Introduction#

This is Pantograph, an machine-to-machine interaction interface for Lean 4. Its main purpose is to train and evaluate theorem proving agents. The main features of Pantograph are:

  1. Writing mixed expression and tactic style proofs

  2. Exposing the minimum amount of information for a search agent

  3. Handling of metavariable coupling

  4. Reading/Adding symbols from the environment

  5. Extraction of tactic training data

  6. Drafting incomplete proofs

Name#

The name Pantograph is a pun. It means two things

  • A pantograph is an instrument for copying down writing. As an agent explores the vast proof search space, Pantograph records the current state to ensure the proof is sound.

  • A pantograph is also an equipment for an electric train.

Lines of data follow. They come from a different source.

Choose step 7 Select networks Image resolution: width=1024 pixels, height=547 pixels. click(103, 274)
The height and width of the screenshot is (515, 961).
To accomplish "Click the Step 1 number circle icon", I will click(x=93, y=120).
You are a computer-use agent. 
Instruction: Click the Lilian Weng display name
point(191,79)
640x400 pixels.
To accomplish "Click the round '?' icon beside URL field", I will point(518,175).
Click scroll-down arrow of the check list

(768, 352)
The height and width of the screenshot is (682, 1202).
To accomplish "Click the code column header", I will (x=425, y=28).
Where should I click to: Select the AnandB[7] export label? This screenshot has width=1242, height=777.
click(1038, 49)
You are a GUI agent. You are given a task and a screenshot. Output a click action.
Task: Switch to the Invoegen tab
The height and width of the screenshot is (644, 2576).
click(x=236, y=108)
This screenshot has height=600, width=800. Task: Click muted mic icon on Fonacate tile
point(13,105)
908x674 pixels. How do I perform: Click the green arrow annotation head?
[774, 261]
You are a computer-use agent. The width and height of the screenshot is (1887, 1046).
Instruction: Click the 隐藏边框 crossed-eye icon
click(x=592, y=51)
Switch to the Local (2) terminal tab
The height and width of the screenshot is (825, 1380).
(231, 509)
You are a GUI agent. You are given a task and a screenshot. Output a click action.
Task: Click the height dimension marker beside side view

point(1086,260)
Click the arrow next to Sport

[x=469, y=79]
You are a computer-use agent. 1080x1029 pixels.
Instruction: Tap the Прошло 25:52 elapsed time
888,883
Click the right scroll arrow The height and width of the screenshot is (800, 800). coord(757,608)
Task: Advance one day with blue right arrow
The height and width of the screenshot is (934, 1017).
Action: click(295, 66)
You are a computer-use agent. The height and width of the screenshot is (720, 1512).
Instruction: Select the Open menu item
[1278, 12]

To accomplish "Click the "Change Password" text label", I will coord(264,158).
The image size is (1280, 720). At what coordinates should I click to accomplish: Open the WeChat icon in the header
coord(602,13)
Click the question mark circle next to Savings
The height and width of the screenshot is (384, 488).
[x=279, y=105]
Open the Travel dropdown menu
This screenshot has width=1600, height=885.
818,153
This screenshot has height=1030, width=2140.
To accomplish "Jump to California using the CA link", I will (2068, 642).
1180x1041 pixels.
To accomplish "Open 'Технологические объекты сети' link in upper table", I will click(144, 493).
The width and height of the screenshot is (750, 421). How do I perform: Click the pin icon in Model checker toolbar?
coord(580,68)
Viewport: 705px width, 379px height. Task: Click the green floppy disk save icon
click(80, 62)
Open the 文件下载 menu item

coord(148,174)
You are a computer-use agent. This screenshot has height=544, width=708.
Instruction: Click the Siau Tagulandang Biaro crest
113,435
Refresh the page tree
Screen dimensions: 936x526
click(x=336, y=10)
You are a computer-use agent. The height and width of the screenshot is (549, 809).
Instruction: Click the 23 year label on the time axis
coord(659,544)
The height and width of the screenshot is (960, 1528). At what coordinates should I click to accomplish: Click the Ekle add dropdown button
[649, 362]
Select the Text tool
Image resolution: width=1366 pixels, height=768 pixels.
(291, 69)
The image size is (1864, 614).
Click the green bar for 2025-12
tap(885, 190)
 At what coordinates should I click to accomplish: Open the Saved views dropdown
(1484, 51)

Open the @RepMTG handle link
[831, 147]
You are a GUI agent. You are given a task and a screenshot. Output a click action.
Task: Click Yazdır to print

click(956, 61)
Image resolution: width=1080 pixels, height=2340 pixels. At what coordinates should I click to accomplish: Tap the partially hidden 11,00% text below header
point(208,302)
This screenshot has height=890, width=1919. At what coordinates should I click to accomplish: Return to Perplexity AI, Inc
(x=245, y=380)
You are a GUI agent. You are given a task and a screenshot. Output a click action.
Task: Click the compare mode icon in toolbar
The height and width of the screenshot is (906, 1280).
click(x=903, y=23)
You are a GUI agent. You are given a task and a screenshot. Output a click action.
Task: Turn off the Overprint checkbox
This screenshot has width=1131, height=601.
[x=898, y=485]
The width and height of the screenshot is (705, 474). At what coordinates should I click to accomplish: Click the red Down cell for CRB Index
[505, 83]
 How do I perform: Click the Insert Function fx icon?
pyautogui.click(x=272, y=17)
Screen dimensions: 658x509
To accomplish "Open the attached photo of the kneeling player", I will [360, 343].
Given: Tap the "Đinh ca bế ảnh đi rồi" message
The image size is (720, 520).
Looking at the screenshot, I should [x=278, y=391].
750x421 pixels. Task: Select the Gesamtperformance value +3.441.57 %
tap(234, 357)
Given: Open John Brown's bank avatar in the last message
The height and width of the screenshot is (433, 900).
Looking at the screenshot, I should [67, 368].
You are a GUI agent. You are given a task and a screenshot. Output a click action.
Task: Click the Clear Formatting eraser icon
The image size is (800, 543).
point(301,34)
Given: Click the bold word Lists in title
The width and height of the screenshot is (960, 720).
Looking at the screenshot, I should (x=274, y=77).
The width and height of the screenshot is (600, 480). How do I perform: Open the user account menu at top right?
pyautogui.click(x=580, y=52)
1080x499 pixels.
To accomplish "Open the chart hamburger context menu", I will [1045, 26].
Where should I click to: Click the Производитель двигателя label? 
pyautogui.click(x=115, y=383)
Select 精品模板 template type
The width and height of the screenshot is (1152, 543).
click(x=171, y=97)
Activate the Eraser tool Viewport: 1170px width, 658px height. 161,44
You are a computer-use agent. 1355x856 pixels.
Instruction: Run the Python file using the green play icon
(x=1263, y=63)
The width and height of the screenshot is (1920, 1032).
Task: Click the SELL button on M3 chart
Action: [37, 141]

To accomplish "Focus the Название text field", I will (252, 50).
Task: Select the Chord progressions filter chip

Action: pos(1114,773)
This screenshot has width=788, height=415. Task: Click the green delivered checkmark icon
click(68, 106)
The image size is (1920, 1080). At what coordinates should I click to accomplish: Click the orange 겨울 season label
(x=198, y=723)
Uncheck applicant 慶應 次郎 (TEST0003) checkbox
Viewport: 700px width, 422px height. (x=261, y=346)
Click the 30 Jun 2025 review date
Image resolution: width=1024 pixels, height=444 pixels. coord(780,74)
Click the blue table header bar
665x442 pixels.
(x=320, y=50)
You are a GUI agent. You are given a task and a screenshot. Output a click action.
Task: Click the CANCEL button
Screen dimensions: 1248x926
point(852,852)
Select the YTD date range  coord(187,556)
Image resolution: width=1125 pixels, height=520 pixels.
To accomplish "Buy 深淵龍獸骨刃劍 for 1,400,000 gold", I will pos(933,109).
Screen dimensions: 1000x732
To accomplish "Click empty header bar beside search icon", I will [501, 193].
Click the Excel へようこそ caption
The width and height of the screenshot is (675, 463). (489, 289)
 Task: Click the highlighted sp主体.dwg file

It supplies power to a locomotive. In comparison the (relatively) simple Pantograph software powers theorem proving projects.

Design Rationale#

The Lean 4 interface is not conducive to search. Readers familiar with Coq may know that the Coq Serapi was superseded by CoqLSP. In the opinion of the authors, this is a mistake. An interface conducive for human operators to write proofs is often not an interface conductive to machine learning agents for searching.

All of Pantograph’s business logic is written in Lean, allowing coupling between the data extraction and proof search components.

Caveats and Limitations#

Pantograph does not exactly mimic Lean LSP’s behaviour. That would not grant the flexibility it offers. To support tree search means Pantograph has to act differently from Lean in some times, but never at the sacrifice of soundness.

  • When Lean LSP says “don’t know how to synthesize placeholder”, this indicates the human operator needs to manually move the cursor to the placeholder and type in the correct expression. This error therefore should not halt the proof process, and the placeholder should be turned into a goal.

  • When Lean LSP says “unresolved goals”, that means a proof cannot finish where it is supposed to finish at the end of a by block. Pantograph will raise the error in this case, since it indicates the termination of a proof search branch.

Pantograph cannot perform things that are inherently constrained by Lean. These include:

  • If a tactic loses track of metavariables, it will not be caught until the end of the proof search. This is a bug in the tactic itself.

  • Lean’s concurrency model is coöperative, which means a tactic is responsible for checking a cancellation flag if it runs for a long time. Pantograph’s built-in timeout feature requires such behaviour. A tactic which hangs without checking the flag cannot be timeouted.

  • Interceptions of parsing errors generally cannot be turned into goals (e.g. def mystery : Nat := :=) due to Lean’s parsing system.

Each Pantograph version is anchored to a Lean version specified in src/lean-toolchain. Features can be backported to older Lean versions upon request.

Referencing#

Paper Link

@misc{pantograph,
      title={Pantograph: A Machine-to-Machine Interaction Interface for Advanced Theorem Proving, High Level Reasoning, and Data Extraction in Lean 4},
      author={Leni Aniva and Chuyue Sun and Brando Miranda and Clark Barrett and Sanmi Koyejo},
      year={2024},
      eprint={2410.16429},
      archivePrefix={arXiv},
      primaryClass={cs.LO},
      url={https://arxiv.org/abs/2410.16429},
}